APPELS A LA DIVERSIFICATION DES PARTENAIRES : Éviter les rapports d’aliénation et de domination
Dans le cadre de la lutte contre le terrorisme, une partie de l’opinion suggère, pour ne pas dire, exige la rupture, ici et maintenant, avec le partenaire historique qu’est la France. En lieu et place, cette frange de la population préconise un partenariat presqu’exclusif avec l’Ours russe. Certains d’entre eux n’éprouvent aucune gène à inviter les nouveaux dirigeants à faire appel au groupe russe Wagner du célébrissime Pregojine. Les arguments généralement brandis par les tenants de cette option, sont les suivants. D’abord, ils estiment à tort ou à raison, que le partenariat avec la France, dans le cadre de la lutte contre le terrorisme, manque d’efficacité et de sincérité. D’aucuns même le trouvent trouble et suspect.

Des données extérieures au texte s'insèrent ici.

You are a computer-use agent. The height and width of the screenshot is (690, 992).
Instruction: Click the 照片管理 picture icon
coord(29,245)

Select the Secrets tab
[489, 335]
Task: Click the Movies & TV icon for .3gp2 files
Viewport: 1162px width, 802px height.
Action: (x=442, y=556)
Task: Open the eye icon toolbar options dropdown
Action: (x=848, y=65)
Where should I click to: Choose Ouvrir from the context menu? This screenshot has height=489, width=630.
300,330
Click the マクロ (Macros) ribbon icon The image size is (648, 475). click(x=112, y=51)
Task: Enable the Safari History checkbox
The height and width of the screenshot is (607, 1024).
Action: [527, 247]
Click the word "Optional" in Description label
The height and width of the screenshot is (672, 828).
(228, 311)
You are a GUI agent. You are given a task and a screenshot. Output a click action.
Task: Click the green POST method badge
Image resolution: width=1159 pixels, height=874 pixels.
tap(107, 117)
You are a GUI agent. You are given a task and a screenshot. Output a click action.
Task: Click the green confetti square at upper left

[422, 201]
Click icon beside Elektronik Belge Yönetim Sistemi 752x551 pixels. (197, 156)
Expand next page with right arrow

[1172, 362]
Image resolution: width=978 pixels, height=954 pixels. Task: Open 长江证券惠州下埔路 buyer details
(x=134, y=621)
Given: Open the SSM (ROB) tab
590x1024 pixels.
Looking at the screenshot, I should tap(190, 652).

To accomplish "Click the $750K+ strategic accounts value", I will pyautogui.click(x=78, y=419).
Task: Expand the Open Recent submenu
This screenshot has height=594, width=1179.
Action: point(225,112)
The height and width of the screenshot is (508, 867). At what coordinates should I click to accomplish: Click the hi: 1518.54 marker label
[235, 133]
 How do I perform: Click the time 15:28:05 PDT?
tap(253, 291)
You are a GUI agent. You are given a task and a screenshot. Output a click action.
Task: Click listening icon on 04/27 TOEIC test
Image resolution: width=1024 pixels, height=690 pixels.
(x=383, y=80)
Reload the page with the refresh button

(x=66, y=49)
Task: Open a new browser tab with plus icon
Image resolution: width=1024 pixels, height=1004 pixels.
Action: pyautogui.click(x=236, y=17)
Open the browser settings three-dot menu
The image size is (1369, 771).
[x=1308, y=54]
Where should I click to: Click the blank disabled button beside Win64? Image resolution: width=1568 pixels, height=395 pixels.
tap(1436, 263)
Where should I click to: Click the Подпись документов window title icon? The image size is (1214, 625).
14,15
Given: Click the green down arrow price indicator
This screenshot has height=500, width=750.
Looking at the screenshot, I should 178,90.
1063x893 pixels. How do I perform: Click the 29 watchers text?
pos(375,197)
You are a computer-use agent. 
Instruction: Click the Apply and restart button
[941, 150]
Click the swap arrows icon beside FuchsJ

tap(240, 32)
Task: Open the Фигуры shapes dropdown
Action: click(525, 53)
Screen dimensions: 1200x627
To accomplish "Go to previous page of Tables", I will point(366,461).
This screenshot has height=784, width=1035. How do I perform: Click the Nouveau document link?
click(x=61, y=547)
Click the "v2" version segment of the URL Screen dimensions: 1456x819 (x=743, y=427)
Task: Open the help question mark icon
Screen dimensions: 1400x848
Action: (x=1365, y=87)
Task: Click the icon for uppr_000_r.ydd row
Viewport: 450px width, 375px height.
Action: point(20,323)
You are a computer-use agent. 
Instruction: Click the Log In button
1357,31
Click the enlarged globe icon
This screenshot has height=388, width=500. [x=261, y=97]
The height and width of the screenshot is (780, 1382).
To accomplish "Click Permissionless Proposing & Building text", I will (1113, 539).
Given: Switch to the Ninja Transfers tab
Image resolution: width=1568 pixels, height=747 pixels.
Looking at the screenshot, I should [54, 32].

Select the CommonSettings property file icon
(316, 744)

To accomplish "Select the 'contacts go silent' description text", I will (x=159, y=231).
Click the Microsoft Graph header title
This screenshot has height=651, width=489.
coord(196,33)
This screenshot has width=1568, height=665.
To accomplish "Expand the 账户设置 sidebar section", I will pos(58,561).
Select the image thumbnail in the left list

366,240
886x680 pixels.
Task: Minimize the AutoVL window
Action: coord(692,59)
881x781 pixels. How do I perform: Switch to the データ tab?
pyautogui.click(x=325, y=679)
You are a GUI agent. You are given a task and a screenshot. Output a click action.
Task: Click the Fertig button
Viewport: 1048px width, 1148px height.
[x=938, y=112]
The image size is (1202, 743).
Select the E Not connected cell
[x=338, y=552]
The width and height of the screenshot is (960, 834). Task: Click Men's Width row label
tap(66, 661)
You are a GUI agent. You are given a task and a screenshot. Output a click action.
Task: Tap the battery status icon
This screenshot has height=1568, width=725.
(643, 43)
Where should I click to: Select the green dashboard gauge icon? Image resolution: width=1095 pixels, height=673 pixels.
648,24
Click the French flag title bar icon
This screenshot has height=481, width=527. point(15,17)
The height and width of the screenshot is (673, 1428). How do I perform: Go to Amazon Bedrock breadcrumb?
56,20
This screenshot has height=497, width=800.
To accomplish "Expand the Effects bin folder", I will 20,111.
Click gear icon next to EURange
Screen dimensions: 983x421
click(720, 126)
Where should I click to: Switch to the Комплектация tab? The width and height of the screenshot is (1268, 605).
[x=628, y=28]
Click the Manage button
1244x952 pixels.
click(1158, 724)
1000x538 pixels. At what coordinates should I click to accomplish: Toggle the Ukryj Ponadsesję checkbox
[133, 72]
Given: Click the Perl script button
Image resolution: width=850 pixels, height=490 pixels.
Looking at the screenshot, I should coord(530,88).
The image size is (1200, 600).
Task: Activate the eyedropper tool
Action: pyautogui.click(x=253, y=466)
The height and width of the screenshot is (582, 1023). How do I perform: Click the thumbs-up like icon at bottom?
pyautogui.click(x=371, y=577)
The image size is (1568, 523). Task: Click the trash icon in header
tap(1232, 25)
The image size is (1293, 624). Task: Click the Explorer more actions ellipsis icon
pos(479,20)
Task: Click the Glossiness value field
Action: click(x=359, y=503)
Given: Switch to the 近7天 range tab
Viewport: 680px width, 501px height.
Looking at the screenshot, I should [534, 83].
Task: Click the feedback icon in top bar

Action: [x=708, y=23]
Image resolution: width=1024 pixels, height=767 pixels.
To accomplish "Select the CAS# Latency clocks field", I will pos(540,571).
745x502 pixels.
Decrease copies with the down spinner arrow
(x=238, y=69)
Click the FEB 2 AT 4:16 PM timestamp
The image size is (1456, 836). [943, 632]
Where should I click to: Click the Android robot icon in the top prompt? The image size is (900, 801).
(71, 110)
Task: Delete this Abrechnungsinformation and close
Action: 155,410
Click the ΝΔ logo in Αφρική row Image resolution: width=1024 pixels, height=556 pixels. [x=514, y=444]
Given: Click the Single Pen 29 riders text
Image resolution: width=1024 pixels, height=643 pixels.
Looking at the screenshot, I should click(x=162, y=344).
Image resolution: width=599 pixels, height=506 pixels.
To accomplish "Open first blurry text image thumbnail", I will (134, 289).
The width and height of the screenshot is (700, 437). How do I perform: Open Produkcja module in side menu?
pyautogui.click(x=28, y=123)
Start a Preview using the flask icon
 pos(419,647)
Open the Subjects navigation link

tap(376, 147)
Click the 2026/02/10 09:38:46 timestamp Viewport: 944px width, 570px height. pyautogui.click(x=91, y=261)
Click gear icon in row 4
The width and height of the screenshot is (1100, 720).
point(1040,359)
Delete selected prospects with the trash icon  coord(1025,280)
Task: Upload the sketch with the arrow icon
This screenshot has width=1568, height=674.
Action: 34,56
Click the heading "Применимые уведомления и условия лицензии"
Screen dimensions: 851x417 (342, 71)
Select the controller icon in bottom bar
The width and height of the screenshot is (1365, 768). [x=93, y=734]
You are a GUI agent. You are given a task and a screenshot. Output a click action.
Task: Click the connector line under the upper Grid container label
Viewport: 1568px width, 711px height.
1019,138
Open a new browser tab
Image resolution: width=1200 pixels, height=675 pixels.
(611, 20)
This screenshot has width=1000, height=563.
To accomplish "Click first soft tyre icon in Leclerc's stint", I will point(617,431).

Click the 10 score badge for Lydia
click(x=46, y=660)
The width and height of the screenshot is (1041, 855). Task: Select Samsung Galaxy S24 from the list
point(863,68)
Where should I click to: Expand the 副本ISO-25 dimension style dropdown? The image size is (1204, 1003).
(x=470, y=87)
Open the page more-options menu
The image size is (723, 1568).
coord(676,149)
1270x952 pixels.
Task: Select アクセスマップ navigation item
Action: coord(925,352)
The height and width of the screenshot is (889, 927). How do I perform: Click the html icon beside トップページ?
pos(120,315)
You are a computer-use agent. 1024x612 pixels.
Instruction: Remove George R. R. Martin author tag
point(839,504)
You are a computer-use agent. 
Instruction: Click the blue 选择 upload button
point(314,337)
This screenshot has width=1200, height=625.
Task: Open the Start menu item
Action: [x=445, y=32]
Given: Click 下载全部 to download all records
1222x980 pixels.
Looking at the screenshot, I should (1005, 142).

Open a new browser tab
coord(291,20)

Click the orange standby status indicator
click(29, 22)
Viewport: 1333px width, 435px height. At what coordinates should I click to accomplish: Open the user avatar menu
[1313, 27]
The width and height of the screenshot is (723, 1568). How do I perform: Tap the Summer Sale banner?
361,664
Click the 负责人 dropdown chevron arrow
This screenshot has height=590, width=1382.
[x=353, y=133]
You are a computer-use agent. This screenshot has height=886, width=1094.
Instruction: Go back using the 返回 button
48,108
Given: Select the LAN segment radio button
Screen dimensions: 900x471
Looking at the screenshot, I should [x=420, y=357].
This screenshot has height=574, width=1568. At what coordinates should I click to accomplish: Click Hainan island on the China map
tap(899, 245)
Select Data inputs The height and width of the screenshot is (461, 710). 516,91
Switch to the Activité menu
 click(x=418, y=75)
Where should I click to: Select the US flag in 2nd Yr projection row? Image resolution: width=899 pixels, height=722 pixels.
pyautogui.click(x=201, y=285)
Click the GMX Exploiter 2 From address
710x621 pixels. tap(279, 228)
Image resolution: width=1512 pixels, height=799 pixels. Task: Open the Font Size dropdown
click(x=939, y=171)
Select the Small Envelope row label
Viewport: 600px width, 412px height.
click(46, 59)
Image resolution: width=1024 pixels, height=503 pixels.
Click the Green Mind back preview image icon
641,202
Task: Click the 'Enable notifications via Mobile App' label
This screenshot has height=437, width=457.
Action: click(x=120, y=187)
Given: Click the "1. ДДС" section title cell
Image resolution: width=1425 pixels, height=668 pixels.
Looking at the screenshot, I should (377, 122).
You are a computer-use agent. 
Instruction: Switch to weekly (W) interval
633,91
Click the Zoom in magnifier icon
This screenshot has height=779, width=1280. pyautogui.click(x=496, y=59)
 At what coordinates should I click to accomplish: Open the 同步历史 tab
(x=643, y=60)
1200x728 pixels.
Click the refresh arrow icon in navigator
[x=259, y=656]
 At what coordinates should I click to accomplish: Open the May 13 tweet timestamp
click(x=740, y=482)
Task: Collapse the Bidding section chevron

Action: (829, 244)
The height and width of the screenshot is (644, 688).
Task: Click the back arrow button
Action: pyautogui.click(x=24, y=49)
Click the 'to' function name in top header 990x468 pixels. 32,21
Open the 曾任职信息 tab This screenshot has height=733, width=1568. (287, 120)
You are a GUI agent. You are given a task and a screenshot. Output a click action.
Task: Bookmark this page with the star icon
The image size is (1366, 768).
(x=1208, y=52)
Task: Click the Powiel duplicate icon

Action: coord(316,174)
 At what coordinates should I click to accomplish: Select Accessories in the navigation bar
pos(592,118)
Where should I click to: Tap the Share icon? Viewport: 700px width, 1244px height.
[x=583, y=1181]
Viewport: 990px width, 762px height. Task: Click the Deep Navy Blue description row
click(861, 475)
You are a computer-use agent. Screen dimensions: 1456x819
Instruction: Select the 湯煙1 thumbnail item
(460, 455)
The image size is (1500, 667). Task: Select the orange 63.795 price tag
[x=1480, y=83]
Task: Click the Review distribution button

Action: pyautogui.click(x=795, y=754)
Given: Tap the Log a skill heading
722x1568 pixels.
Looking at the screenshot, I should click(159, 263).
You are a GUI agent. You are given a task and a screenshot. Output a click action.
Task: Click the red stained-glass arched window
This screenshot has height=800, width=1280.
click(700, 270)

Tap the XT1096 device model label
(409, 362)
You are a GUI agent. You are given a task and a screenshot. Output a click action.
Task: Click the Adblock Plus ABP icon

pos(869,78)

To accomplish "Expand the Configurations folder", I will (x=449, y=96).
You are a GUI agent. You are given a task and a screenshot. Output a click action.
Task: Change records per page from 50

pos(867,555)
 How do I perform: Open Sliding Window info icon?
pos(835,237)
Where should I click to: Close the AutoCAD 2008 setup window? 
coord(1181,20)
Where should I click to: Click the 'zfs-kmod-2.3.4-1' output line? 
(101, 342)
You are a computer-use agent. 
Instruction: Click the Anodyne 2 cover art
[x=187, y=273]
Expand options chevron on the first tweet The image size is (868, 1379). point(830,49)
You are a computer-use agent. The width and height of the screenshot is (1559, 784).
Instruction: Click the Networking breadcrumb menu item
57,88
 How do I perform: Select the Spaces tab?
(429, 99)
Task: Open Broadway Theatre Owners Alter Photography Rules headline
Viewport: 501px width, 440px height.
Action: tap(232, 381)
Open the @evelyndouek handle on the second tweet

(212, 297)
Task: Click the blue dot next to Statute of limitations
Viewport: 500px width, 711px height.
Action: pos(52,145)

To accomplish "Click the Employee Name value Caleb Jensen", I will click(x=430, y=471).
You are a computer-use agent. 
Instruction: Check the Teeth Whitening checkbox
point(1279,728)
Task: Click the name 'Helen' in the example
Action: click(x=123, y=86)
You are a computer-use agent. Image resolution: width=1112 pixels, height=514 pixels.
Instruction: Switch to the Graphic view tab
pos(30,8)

Ensuite, ils exhibent le cas du Mali pour soutenir le caractère concret, opérationnel et efficace du partenariat avec la Russie. Ils illustrent cela par la livraison au Mali, d’équipement militaires et autres hélicoptères de combat par la Russie. Enfin, ils croient dur comme fer, que « pour éteindre un incendie, on n’a pas besoin d’eau propre ». Ils invoquent cet adage en guise d’objection aux détracteurs de Wagner. Depuis Roch Marc Kaboré en passant par Damiba, jusqu’à Ibrahim Traoré, les tenants de la « Russie ou rien » ne font que donner de la voix à coup de portraits géants de Vladimir Poutine, de drapeaux russes et de pancartes qui encensent le partenariat avec ce pays. Bref, le Burkina est inondé aujourd’hui par une sorte de « russomania » qui interroge et qui fait peur. C’est pourquoi l’on peut se permettre de décliner, ici, le type de partenariat que le Burkina doit nouer, pour autant qu’il aspire véritablement à sortir la tête hors de l’eau dans la guerre que lui imposent les terroristes depuis sept ans.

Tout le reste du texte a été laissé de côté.